12. In the film, the younger self (Sue) actively exploits her sexualized appeal to gain power and money. Does wielding one's beauty for profit subvert the male gaze, or does it simply reinforce the system by playing by its rules?
13. The film uses extreme, voyeuristic camera angles that force the audience to participate in ogling the characters. Does this make us (the viewers) complicit in the very objectification the movie is criticizing?
14. Is the societal fixation on youth and fertility (represented by Sue) a result of "toxic culture," or is it a biological hardwiring that we cannot escape? If it’s biological, is it fair to blame individuals for their preferences?
15. Often, the harshest critics of a woman's appearance are other women.

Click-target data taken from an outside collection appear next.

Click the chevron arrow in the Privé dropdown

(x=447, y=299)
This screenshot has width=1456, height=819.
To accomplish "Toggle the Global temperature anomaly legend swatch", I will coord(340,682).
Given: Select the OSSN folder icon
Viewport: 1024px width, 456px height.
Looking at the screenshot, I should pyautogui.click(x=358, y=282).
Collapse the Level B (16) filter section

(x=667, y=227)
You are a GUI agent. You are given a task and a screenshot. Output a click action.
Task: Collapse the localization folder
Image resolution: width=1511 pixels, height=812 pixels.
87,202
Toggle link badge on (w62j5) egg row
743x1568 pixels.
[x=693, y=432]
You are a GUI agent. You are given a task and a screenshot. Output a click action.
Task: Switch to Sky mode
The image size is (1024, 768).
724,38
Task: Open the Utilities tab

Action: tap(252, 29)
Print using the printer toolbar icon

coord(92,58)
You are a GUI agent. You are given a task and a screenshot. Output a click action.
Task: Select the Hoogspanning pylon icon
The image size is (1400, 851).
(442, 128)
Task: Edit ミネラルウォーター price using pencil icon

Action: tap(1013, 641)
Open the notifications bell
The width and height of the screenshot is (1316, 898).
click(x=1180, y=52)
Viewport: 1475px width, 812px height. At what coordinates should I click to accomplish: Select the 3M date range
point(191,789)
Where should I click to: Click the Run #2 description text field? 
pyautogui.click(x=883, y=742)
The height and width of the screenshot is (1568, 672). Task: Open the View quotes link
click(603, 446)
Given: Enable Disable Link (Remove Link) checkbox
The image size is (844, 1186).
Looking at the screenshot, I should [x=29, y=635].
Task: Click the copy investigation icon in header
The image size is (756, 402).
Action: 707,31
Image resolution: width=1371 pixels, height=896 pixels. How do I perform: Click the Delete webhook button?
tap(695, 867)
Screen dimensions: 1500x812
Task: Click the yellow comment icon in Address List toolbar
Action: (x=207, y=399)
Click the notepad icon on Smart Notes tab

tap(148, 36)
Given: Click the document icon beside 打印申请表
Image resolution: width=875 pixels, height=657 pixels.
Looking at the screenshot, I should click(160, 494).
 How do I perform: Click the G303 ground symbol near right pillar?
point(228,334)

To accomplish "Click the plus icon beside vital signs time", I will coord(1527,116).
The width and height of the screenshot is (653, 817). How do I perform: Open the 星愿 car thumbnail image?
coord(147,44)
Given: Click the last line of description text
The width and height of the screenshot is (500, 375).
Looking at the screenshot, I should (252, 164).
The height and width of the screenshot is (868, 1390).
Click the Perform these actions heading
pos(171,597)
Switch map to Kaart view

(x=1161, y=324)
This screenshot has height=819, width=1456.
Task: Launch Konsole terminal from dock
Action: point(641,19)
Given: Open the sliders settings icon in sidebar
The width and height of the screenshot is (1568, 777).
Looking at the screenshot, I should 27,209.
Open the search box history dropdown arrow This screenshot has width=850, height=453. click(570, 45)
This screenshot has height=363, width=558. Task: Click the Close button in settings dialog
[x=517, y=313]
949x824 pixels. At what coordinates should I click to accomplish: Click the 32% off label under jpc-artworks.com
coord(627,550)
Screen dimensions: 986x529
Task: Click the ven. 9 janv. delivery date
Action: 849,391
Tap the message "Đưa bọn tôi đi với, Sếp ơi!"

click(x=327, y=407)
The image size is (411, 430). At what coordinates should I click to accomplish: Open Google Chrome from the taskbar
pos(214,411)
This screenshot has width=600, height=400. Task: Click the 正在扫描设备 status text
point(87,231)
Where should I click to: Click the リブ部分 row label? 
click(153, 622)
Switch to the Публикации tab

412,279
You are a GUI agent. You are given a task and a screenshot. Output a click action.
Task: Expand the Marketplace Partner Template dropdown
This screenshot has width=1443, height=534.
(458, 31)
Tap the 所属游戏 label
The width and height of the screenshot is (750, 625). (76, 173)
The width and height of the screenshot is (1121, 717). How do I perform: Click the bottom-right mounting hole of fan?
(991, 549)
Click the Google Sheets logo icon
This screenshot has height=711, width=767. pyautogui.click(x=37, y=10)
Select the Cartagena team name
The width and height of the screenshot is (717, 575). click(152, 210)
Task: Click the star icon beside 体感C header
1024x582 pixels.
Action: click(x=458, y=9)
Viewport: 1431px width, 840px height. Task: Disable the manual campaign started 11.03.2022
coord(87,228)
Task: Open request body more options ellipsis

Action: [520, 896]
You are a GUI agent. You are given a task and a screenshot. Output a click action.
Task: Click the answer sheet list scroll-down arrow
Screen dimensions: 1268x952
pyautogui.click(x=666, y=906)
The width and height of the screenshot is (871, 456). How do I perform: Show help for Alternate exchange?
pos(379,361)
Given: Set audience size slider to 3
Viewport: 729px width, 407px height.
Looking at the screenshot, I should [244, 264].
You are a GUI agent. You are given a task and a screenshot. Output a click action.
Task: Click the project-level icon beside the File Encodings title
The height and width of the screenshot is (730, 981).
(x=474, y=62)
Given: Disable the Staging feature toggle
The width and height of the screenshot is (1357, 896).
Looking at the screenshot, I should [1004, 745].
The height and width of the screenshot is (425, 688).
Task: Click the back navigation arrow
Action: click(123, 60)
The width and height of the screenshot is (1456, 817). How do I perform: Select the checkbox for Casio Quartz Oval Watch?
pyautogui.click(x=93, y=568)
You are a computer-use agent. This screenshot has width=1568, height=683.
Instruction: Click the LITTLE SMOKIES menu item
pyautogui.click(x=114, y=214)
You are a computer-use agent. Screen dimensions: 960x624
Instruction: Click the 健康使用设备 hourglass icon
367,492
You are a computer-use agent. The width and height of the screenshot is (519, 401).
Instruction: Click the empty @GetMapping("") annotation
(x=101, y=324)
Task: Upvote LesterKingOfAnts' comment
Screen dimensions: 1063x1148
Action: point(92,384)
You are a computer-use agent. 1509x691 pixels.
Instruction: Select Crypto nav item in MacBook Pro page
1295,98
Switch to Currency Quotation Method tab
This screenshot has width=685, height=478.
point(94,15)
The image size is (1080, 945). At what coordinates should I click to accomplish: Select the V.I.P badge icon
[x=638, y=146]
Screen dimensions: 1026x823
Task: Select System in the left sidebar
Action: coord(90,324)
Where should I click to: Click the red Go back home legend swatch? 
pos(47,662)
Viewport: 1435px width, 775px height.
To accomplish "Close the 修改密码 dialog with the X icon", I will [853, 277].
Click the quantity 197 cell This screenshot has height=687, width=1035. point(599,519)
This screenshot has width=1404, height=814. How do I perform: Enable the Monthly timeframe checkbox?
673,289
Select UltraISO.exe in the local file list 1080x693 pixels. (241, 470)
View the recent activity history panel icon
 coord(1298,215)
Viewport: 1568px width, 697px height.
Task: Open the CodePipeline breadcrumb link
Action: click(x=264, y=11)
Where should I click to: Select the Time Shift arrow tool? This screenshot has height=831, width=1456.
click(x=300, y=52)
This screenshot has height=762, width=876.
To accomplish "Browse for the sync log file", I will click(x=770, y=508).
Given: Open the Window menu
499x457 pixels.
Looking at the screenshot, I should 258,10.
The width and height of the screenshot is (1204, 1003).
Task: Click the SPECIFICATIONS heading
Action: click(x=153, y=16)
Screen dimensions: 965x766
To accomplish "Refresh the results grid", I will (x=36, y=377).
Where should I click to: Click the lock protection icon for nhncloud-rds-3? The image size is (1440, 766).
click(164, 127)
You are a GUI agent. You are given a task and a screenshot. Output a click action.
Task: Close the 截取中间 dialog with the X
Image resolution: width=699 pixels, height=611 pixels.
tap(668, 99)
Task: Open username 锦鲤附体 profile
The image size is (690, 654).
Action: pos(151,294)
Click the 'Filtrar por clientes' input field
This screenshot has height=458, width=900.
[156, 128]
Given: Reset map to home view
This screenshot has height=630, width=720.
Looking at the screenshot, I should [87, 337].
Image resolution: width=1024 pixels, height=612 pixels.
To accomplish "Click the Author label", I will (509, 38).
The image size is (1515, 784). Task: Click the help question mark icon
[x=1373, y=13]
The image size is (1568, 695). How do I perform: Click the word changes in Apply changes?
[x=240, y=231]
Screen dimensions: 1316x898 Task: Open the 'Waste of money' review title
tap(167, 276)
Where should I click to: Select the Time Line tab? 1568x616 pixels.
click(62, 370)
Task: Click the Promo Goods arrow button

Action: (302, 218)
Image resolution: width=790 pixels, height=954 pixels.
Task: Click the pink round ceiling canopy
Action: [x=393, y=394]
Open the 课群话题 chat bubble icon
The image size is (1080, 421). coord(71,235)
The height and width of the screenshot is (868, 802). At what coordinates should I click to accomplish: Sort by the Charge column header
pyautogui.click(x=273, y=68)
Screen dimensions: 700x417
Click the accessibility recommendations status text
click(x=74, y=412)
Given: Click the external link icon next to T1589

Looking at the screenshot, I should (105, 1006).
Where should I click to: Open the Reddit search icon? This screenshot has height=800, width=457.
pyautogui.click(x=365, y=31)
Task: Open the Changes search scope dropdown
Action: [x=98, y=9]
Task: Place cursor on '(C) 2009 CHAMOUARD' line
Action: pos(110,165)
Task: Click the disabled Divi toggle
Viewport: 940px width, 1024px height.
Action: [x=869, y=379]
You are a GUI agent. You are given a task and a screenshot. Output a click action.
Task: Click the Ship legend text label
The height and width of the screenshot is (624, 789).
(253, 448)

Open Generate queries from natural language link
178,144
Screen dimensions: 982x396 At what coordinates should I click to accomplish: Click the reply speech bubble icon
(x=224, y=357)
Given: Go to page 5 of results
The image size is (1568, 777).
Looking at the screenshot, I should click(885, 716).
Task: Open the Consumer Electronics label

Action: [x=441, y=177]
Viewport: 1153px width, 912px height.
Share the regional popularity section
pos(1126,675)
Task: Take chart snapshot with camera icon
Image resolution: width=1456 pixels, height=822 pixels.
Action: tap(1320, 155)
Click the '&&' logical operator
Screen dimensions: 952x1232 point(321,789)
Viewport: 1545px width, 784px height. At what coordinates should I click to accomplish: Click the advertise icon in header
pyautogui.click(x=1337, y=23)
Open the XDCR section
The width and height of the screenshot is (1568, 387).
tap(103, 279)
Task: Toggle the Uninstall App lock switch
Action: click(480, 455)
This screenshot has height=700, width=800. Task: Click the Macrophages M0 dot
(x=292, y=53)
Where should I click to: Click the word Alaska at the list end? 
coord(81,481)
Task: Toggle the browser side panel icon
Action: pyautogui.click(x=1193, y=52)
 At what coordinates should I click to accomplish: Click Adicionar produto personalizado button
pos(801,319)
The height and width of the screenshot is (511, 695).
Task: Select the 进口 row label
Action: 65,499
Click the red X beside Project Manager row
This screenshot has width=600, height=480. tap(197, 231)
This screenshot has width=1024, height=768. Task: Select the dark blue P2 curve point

How does the "male gaze" mutate into a "competitive gaze" among women, and is that competition actually more destructive than the original objectification?
### Theme IV: The Ozempic Era & Medical Ethics
Focuses on "miracle" drugs, the definition of health vs. aesthetics, and the ethics of biological shortcuts.
16. In the film, the "Substance" is a black-market secret, whereas Ozempic is a prescribed medication. Does medical approval make changing our bodies for aesthetic reasons more ethical, or does it simply make vanity more socially acceptable?
17. Society often labels weight-loss drugs as "cheating." Why do we feel that a beautiful body must be earned through suffering (diet and exercise) to be valid?
18. If a drug existed that could make you permanently thin and beautiful with zero health side effects, would refusing to take it be an act of bravery or an act of foolishness?
19. The film suggests that Elisabeth Sparkle is discarded because she ages. In a world where drugs like Ozempic can indefinitely prolong a certain "look," does aging become a personal failure rather than a natural process?
20. We often say "my body, my choice." Does that autonomy extend to using medical resources (like diabetes medication) for purely cosmetic purposes, even if it creates shortages for those who need them for survival?